** Task prompt **
Search the entries for the word "number" and pull out each line that has it.

** Source records **
------------------------------------------------------------

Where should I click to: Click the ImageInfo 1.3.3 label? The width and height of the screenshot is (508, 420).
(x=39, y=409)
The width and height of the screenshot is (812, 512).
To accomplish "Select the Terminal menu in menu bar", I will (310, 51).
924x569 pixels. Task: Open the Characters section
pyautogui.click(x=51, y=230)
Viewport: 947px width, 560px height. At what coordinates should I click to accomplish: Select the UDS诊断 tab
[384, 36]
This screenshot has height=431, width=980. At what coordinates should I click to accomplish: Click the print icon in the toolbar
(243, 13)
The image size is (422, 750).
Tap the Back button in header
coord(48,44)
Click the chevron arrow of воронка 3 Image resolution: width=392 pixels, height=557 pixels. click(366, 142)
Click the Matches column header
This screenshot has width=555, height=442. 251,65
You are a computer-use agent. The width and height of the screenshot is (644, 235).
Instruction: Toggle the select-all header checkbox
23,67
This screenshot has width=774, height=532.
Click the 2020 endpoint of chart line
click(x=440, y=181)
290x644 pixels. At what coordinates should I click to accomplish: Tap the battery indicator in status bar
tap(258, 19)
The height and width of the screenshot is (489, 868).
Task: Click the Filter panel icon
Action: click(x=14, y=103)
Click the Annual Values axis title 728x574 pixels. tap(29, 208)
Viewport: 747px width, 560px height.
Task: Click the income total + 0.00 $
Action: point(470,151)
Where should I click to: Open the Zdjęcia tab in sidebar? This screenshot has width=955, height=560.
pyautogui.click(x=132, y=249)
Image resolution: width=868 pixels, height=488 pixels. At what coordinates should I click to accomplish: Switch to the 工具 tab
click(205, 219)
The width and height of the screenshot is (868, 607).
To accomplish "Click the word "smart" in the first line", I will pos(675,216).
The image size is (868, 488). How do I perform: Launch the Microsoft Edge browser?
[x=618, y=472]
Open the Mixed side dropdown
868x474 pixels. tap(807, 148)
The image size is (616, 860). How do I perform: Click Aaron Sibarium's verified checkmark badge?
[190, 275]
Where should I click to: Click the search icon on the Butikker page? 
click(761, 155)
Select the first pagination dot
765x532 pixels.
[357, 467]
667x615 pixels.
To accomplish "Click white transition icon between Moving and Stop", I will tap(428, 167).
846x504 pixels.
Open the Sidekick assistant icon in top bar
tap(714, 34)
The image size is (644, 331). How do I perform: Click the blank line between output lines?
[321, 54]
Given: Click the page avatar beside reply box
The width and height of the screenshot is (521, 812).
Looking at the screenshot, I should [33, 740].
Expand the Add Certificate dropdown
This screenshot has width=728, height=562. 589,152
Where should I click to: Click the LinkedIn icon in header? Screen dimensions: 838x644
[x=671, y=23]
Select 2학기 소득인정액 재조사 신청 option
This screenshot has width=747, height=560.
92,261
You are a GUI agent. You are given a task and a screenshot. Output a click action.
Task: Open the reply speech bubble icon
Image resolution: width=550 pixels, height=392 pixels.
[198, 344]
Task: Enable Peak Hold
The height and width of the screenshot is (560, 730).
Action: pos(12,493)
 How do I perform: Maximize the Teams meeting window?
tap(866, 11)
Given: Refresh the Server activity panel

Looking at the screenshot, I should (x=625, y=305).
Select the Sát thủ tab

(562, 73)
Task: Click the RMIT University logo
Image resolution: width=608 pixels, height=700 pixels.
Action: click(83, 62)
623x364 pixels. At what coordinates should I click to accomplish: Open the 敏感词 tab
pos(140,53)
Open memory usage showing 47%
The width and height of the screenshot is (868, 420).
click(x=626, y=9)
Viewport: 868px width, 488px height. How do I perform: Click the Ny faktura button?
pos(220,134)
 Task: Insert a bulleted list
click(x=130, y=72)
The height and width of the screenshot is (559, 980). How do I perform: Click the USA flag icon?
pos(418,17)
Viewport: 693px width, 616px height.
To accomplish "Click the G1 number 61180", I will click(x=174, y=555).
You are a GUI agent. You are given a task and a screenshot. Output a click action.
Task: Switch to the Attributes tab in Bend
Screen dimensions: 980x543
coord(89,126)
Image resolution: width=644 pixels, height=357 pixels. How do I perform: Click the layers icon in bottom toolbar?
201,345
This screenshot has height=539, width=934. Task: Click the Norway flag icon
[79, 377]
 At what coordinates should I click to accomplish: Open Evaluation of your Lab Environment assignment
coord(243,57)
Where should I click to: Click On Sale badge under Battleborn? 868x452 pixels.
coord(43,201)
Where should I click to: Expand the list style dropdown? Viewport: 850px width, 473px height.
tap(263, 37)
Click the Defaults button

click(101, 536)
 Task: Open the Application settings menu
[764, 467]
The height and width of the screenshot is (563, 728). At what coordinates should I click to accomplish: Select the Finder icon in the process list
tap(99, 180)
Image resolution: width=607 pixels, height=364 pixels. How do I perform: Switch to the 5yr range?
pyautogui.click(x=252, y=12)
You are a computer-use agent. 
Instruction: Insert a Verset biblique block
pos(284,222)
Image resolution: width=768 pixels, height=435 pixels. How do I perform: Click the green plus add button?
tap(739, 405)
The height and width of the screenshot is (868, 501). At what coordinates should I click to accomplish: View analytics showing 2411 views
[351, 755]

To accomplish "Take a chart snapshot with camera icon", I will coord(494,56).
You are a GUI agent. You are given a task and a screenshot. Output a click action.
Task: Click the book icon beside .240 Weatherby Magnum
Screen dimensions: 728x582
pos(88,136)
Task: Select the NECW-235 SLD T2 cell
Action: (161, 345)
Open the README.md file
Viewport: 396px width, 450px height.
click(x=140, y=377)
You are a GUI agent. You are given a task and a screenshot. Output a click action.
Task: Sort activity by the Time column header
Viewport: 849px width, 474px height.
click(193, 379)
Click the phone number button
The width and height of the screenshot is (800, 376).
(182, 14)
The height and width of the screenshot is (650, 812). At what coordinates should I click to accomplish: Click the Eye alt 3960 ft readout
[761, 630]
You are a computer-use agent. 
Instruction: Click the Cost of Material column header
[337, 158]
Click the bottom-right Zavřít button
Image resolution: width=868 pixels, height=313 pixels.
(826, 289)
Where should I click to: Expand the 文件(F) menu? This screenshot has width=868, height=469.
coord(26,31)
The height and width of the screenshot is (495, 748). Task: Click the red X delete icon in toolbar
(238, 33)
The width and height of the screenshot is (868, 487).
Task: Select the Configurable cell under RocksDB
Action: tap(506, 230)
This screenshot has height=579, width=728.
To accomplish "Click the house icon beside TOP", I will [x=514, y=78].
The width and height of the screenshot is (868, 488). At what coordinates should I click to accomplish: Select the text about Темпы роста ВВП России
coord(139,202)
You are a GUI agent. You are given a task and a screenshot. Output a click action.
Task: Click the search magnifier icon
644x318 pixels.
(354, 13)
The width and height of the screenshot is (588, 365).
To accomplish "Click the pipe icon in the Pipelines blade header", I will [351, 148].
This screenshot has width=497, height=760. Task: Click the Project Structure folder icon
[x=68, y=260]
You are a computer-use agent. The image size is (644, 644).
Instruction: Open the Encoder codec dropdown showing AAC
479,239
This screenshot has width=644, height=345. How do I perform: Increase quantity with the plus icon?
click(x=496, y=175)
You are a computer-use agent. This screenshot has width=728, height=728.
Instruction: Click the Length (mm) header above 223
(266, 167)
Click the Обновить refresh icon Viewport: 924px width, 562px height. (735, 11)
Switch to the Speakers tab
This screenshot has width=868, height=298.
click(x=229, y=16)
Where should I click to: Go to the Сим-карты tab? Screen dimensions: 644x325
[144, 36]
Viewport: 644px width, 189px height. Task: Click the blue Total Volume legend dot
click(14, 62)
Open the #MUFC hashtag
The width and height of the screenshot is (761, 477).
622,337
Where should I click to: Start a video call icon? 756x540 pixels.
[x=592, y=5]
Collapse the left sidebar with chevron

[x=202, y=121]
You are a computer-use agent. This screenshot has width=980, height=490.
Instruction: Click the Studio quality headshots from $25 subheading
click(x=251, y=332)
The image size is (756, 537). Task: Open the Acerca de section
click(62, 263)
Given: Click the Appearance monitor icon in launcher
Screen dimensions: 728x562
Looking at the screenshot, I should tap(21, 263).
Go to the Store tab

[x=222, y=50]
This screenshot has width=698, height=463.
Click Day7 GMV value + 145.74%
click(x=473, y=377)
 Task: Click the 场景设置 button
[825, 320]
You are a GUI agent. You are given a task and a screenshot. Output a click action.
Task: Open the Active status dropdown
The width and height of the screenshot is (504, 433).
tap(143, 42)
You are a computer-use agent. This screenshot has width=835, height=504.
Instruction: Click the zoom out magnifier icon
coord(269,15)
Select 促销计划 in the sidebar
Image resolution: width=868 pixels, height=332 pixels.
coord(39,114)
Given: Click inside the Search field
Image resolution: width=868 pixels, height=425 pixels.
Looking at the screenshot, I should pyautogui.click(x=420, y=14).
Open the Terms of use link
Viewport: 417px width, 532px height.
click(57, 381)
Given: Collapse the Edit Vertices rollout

------------------------------------------------------------

** Your response **
To accomplish "Click the G1 number 61180", I will click(x=174, y=555).
Click the phone number button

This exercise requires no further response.